* _Text_:
:::::

Loading data

Package loading.

library(tidyverse)
## Warning: package 'tibble' was built under R version 3.5.2
## Warning: package 'tidyr' was built under R version 3.5.2
## Warning: package 'purrr' was built under R version 3.5.2
## Warning: package 'dplyr' was built under R version 3.5.2
## Warning: package 'stringr' was built under R version 3.5.2
library(brms)
## Warning: package 'brms' was built under R version 3.5.2
## Warning: package 'Rcpp' was built under R version 3.5.2
library(wordbankr)
theme_set(langcog::theme_mikabr())
knitr::opts_chunk$set(cache = TRUE, warn = FALSE, message = FALSE)

Data loading

wg_admins <- get_administration_data(language = "English (American)", 
                                     form = "WS", original_ids = TRUE)
## Warning in .local(conn, statement, ...): Decimal MySQL column 6 imported as
## numeric

## Warning in .local(conn, statement, ...): Decimal MySQL column 6 imported as
## numeric
wg_long <- wg_admins %>%
  group_by(original_id, mom_ed) %>% 
  count %>%
  filter(n == 2,  !is.na(mom_ed))
## Warning: Factor `mom_ed` contains implicit NA, consider using
## `forcats::fct_explicit_na`
## Warning: Factor `mom_ed` contains implicit NA, consider using
## `forcats::fct_explicit_na`
wg_long_admins <- left_join(wg_long, wg_admins)

wg_items <- get_item_data(language = "English (American)", 
                          form = "WS")
## Warning in .local(conn, statement, ...): Decimal MySQL column 6 imported as
## numeric
## Warning in .local(conn, statement, ...): Decimal MySQL column 6 imported as
## numeric
wg_all <- get_instrument_data(language = "English (American)", 
                                     form = "WS", 
                              items = filter(wg_items, 
                                             type == "word") %>%
                                pull(item_id))

:::::

* _Supplied records_:
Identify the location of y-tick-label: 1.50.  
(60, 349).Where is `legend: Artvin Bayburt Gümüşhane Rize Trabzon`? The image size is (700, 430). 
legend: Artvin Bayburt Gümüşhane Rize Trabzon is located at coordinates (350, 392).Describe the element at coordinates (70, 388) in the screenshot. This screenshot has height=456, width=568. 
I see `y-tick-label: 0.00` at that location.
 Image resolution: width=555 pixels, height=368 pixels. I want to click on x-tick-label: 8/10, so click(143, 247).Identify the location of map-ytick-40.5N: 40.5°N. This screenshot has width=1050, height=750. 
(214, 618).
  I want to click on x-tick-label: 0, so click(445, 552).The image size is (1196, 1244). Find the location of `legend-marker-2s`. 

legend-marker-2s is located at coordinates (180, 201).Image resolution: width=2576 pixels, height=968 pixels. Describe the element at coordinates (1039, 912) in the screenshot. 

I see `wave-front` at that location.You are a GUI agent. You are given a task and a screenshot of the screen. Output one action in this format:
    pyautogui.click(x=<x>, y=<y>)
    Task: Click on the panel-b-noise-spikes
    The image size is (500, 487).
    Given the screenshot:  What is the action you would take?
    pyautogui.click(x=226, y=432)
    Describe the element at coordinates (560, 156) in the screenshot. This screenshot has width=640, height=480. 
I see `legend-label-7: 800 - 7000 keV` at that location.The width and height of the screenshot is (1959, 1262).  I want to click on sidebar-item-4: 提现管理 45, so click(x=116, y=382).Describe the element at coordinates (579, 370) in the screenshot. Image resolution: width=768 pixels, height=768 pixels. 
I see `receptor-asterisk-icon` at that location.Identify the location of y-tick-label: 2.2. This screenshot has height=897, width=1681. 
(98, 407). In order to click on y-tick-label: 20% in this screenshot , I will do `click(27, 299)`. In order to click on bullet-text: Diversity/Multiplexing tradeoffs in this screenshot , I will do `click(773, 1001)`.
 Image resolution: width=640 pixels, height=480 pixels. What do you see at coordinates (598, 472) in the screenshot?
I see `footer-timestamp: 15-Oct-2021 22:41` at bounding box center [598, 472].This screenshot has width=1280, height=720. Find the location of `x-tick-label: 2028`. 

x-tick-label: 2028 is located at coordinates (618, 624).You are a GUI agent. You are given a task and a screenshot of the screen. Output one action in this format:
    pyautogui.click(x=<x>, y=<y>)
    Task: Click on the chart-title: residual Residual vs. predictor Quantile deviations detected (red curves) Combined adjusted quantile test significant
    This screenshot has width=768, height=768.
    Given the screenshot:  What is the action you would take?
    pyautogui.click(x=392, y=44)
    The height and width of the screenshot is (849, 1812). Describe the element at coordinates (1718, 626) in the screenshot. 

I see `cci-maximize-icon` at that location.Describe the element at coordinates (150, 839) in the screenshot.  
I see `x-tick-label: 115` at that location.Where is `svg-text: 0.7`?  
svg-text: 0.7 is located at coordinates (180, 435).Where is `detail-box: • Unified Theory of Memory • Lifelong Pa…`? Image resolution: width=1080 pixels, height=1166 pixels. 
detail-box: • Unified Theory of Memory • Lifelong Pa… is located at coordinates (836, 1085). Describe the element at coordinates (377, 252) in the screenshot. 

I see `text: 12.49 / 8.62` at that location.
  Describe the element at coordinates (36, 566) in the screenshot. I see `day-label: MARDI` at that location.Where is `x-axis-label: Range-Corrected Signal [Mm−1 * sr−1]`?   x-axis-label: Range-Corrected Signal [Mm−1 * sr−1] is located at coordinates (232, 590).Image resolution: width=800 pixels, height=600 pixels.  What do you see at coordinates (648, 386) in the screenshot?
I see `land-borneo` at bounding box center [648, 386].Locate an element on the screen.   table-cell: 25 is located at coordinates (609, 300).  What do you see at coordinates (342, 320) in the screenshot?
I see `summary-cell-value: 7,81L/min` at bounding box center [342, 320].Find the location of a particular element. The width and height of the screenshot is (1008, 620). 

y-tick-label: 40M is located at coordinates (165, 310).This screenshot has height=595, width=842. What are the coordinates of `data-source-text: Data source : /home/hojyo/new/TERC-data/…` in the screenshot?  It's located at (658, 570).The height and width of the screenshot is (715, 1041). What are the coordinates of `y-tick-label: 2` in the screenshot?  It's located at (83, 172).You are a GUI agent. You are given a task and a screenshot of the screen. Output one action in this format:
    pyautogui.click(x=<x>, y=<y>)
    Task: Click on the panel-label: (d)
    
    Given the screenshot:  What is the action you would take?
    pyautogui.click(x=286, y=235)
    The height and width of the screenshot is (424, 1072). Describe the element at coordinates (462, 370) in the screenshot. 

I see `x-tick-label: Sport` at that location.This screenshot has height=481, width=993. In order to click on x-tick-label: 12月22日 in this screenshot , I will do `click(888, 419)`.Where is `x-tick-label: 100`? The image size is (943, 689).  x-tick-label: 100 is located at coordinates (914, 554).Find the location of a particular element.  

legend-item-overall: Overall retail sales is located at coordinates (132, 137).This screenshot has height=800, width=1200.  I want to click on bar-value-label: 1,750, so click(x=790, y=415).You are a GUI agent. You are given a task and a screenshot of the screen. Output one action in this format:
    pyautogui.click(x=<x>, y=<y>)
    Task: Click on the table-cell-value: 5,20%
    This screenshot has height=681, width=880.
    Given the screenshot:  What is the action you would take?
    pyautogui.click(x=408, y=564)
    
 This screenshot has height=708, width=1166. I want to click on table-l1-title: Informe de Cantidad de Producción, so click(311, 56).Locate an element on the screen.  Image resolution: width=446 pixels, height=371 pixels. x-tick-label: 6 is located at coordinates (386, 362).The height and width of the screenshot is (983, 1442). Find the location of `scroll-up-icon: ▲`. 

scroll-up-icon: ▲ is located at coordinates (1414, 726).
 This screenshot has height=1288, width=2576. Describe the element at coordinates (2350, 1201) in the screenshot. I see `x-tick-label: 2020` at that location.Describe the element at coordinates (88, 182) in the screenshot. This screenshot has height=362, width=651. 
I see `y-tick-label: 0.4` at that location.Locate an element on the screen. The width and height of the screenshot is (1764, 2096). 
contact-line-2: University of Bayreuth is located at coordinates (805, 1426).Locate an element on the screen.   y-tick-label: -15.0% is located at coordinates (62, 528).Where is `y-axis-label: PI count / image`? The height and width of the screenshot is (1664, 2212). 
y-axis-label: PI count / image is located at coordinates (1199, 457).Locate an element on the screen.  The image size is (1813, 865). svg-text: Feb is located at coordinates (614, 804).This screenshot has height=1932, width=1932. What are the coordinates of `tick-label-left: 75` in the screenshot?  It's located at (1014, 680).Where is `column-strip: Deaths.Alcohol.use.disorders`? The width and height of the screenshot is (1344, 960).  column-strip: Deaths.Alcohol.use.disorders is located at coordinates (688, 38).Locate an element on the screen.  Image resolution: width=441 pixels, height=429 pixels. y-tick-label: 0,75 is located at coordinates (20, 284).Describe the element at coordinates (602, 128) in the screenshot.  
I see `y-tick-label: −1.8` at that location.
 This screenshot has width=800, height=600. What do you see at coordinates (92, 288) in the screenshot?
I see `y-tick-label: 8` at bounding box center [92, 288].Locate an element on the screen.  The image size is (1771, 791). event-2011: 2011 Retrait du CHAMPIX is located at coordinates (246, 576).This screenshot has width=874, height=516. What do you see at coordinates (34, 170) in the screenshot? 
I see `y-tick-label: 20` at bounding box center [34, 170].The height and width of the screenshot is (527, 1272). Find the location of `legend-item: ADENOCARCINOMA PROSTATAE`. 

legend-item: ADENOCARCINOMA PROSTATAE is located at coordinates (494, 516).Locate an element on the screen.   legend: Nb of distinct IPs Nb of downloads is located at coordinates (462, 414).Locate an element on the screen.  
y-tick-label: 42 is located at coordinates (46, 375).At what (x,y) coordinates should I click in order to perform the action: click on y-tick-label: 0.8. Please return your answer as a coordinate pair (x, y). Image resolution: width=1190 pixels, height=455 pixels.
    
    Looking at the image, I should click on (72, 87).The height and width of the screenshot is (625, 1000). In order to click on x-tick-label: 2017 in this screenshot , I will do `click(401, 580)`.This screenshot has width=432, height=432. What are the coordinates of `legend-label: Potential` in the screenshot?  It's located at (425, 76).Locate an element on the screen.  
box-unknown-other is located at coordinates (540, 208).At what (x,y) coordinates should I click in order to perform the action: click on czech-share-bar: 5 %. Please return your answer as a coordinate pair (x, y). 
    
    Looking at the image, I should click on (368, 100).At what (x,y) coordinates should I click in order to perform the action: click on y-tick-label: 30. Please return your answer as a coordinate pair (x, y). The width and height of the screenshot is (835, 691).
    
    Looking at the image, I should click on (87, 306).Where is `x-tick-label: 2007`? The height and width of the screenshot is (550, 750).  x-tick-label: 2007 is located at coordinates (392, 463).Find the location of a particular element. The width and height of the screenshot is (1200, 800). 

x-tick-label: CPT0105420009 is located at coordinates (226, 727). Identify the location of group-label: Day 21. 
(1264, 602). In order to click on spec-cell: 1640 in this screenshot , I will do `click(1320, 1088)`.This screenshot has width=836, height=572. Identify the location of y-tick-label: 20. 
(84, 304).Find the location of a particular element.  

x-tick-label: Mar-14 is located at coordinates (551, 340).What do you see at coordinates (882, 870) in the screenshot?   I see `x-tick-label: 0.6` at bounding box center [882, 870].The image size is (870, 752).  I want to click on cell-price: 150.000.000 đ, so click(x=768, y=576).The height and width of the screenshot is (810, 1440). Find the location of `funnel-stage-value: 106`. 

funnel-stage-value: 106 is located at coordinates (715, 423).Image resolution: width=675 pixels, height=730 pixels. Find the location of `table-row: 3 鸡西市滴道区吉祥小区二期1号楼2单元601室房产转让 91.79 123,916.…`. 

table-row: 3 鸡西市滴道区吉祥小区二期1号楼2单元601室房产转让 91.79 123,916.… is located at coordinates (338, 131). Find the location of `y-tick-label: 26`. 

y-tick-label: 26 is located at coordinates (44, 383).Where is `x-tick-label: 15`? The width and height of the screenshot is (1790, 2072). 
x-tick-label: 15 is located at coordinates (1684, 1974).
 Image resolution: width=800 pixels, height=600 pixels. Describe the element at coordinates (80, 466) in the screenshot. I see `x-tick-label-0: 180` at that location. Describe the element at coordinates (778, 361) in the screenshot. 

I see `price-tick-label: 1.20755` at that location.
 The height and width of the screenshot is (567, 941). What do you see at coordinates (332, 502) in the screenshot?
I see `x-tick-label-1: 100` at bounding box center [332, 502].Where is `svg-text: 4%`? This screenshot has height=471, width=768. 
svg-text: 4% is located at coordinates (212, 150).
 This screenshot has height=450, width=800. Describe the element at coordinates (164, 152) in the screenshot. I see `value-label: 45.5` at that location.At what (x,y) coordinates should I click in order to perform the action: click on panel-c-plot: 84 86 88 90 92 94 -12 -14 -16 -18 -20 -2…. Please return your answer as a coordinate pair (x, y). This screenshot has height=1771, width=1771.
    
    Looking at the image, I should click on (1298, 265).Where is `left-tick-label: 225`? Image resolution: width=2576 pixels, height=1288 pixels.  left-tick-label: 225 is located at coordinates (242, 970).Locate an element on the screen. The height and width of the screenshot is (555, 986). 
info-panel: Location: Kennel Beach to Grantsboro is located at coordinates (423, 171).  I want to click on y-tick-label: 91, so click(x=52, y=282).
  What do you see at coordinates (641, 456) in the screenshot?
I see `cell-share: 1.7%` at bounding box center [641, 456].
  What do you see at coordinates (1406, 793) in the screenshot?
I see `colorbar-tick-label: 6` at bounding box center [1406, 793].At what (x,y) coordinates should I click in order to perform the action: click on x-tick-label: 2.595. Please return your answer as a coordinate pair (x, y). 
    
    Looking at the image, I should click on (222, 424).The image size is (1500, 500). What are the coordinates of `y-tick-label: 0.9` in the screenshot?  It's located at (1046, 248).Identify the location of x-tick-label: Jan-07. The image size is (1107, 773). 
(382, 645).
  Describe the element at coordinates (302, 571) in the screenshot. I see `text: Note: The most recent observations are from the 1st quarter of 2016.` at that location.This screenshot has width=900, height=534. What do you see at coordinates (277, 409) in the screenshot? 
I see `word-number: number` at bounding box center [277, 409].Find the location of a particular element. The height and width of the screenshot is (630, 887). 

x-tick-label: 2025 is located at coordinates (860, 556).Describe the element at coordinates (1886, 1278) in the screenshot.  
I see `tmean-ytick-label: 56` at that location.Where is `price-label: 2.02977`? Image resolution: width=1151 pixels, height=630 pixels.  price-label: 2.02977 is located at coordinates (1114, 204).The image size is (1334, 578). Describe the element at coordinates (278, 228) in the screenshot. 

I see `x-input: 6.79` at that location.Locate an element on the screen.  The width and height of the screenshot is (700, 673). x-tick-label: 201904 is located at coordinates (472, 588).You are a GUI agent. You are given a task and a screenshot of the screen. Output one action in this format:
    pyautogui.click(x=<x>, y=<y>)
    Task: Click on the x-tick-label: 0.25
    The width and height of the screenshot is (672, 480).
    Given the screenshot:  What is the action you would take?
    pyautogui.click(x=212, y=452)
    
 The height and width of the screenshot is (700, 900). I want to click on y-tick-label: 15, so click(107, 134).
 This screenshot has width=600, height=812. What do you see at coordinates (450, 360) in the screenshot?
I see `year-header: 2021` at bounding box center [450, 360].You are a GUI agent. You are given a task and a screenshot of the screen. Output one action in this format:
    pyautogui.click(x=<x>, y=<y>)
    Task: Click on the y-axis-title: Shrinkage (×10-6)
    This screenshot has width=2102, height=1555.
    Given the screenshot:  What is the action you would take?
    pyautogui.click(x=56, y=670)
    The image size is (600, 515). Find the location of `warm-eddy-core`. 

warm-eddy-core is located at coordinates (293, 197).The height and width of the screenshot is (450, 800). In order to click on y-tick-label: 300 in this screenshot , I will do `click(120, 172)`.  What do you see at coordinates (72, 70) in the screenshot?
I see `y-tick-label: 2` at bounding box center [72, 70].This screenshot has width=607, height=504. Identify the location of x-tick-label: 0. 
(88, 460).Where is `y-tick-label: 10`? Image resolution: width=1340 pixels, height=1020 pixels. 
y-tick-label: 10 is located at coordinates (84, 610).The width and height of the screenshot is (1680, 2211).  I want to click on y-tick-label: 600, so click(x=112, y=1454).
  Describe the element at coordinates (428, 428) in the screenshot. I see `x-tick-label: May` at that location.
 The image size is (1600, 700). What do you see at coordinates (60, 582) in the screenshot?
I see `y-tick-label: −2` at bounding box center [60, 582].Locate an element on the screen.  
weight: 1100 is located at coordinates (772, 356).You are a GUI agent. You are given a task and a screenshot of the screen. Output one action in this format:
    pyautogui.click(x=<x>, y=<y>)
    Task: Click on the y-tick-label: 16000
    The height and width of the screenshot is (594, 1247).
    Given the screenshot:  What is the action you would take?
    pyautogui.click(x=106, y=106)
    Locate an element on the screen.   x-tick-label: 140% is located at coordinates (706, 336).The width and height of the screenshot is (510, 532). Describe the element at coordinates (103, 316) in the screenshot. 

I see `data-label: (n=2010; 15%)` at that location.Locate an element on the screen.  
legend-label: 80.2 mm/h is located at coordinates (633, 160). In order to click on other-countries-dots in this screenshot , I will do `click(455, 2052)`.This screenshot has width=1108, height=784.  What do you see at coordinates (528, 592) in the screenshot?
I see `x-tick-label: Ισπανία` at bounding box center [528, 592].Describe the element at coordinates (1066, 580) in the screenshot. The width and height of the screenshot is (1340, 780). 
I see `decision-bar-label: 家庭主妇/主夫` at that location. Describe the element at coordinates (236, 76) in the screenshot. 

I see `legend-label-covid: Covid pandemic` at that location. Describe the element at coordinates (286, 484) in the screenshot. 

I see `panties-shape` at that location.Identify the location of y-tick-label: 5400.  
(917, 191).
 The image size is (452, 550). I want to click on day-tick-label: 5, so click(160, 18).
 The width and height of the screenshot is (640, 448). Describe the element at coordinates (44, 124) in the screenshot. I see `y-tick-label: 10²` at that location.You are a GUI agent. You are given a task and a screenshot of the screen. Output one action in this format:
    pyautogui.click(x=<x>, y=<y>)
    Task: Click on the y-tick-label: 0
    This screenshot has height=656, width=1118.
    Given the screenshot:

:::::

* _What you will do_:
Retype the passage of the R data-loading text from "## Warning: package 'brms'" to "theme_set(langcog::theme_mikabr())".

* _Task result_:
## Warning: package 'brms' was built under R version 3.5.2
## Warning: package 'Rcpp' was built under R version 3.5.2
library(wordbankr)
theme_set(langcog::theme_mikabr())